The School Master and His Snow Grave
Table of Contents
Among the legends clustering about a little country schoolhouse is a comedy in which deep snow furnished the motif and more literally the environment. An earnest young college student who was self-supporting, secured the privilege of teaching the winter term of school. Among his pupils were several husky youths to whom burning the midnight oil made little appeal. It soon became evident to the parents that the well-meaning but somewhat diffident teacher was destined for trouble. A tremendous snowfall with high drifts brought events to a climax.
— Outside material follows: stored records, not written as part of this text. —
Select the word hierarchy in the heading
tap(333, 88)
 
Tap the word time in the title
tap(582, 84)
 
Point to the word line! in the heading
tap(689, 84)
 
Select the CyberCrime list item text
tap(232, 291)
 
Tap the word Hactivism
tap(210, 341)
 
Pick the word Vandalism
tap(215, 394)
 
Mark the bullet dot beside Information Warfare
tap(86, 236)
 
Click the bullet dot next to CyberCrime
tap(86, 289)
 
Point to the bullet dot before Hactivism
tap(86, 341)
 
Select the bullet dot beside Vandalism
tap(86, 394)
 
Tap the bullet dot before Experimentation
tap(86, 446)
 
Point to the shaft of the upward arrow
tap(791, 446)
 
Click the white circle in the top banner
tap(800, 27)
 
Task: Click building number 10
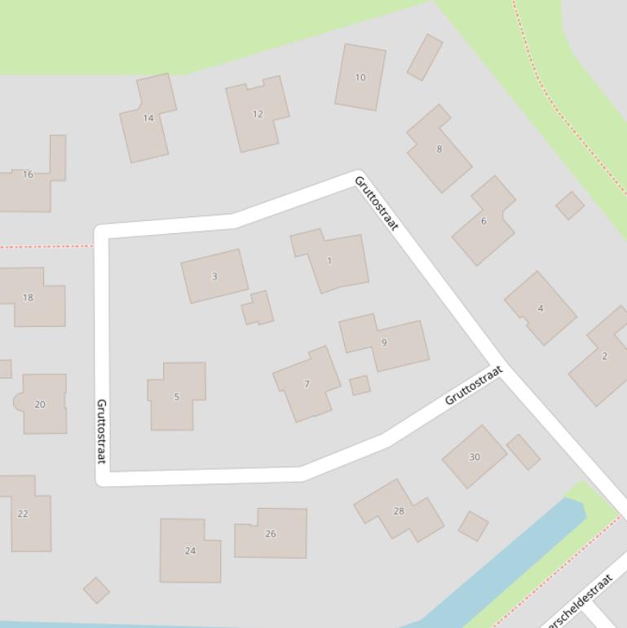pyautogui.click(x=360, y=77)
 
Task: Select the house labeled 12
pyautogui.click(x=258, y=114)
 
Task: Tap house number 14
pyautogui.click(x=148, y=118)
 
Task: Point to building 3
pyautogui.click(x=214, y=276)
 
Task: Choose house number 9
pyautogui.click(x=385, y=343)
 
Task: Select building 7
pyautogui.click(x=307, y=384)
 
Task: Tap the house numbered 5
pyautogui.click(x=176, y=396)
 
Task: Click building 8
pyautogui.click(x=439, y=148)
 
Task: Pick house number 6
pyautogui.click(x=483, y=221)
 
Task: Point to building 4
pyautogui.click(x=540, y=307)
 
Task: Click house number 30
pyautogui.click(x=475, y=457)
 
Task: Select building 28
pyautogui.click(x=399, y=511)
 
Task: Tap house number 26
pyautogui.click(x=271, y=533)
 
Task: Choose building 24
pyautogui.click(x=190, y=551)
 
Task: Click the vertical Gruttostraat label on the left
pyautogui.click(x=102, y=431)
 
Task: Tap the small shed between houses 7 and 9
pyautogui.click(x=360, y=385)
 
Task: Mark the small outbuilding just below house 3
pyautogui.click(x=258, y=309)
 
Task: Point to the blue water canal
pyautogui.click(x=522, y=555)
While the teacher was away for his lunch at the noon hour, the boys dug a deep grave
in a snowdrift near the schoolhouse, and when their unsuspecting victim approached he was promptly seized, and in spite of his struggles, placed in the grave and lightly sprinkled with snow. Needless to say he was glad to resign his position and make way for a successor of probably less education but considerably more muscle.
The successive snow storms often bring about a condition of the back roads that makes traveling difficult in the latter part of the winter. Under these conditions it is an unwritten law that as compared with those who travel light, the heavily loaded team shall have the right of way. On a certain occasion this custom was peremptorily challenged.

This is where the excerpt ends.